第2話 漂着神コラーボ

 この世界は七十二階層の平面世界とそれを貫く柱で構成されている。太古の神々の名を冠した七十二階層には、それぞれ特徴があり、例えば、俺たちが暮らす平面世界は[アバドン]と呼ばれる商業が盛んな「強欲都市」だ。


 強欲都市には、漂着物えびすを縁起物として崇める風習があり、実際に神殿には女神が住んでいる。彼女の名はコラーボ、人々からは[漂着神コラーボ]と呼ばれている。


 その日、俺たちがパイソン・ヒドラを討伐していたのと同じタイミングで神勅が降りたのだと、俺たちはと人づてに聞いた。


 神勅にはこう書かれていた。


【すたみな太郎コラボ開催】


 と。


 そんなわけで、俺たちが大森林から帰り着いた頃には、アバドンはコラボ飲食店【すたみな太郎】の話題で一色となっていた。


 帰り着くまでは「送別会はどこで開こうかねー、いつもの高級料亭でいい?」等と気軽に考えていたS級パーティも、これにはおどろいた。


 そして、新し物好きのアバドン住民の血には抗えず、S級パーティの5名様は、すたみな太郎への入店行列に並んだのだ。


 長く続いた行列はアバドンの目抜き通りを横断し、2ブロック分も続いていた。

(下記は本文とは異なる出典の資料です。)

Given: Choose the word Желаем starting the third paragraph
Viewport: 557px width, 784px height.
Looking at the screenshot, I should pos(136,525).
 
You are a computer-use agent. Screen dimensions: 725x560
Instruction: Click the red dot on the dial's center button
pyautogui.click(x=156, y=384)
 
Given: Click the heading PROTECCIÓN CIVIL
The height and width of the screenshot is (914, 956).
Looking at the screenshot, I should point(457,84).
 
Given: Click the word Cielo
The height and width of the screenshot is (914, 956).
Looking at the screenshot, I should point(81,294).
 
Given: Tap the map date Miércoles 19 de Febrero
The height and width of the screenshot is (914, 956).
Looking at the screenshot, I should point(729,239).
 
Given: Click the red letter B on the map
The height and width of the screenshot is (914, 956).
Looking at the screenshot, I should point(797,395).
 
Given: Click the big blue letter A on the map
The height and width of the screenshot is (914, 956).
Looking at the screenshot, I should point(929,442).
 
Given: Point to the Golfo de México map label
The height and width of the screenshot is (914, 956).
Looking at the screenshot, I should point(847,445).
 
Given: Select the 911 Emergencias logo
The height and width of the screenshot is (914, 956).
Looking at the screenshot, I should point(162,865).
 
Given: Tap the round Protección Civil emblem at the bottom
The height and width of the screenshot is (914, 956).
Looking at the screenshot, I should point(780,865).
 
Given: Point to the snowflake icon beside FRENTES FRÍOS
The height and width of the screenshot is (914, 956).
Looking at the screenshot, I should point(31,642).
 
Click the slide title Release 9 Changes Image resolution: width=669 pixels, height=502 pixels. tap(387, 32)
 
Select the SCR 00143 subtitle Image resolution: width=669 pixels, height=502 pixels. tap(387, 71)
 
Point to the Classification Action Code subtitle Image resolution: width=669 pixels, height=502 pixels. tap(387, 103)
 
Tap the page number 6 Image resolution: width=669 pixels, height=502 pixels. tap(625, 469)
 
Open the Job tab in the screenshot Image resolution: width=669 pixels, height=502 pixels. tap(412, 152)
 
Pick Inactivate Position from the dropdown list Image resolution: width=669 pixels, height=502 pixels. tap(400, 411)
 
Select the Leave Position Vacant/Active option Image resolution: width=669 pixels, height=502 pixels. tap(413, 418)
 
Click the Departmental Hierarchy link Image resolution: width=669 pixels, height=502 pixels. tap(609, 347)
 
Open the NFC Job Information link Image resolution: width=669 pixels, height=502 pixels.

最初は行列の長さに不安を覚えていた一行も、行列の後ろが並び始めた頃の2倍の長さに達したことを確認すると、不安より期待が勝っていった。


「どうやら、すたみな太郎の店内は酒池肉林の宴らしい」

「虹色のスイーツがあるらしいわ」

「グルル、おれ我慢できない」

「お主らはガキじゃのう、なに? 寿司もあるじゃと?」


 チームメンバーが俺の送別会という前提を忘れてはしゃいでいる。そういう俺も他人事ではなく、すたみな太郎への期待に満ち溢れていた。


 だって、俺の覚醒スキルは【すたみな太郎】だぜ? 意味不明なこのスキルがここにきて活躍するのかもしれない。環境に最適化されたことで、俺自身の評価も高まるのだとしたら、パーティメンバーも俺の追放を考え直してくれるかもしれない。だって、俺はこいつらが好きなんだから。


 その時、1.5ブロック先のすたみな太郎の店舗から黒いスーツの男が歩み出てくるのが見えた。男は俺たちを見つけると小走りで近寄ってくる。


「む?」


 真っ先にビーストが感づく。ただごとではない雰囲気だ。


 黒スーツの男は、名高きケルビンの前を通り過ぎ、美女のレインに目にもくれず、狼人も気にせず、泥と木材で身を包んだ気品あふれる老人をまたぎこえると、俺の前に直立し、直角のおじきをして叫び声を上げた。


「タミーナさまですね!お待ちしておりました!」


 こちらへどうぞ、と言うや俺の手を引き、黒スーツの支配人は100人抜かしで、俺達をすたみな太郎の店内へエスコートしたのだ。


「タミーナ、すごいじゃない!」

「それがお前の覚醒スキルか!」

「ワオーン!!」

「……マジか?」


 俺は生まれて初めての絶頂を味わっていた。名高いS級パーティの一員として、得難い覚醒スキルを獲得したのだ。


 全てがうまくいく。

 その時は、誰もがそう思っていた。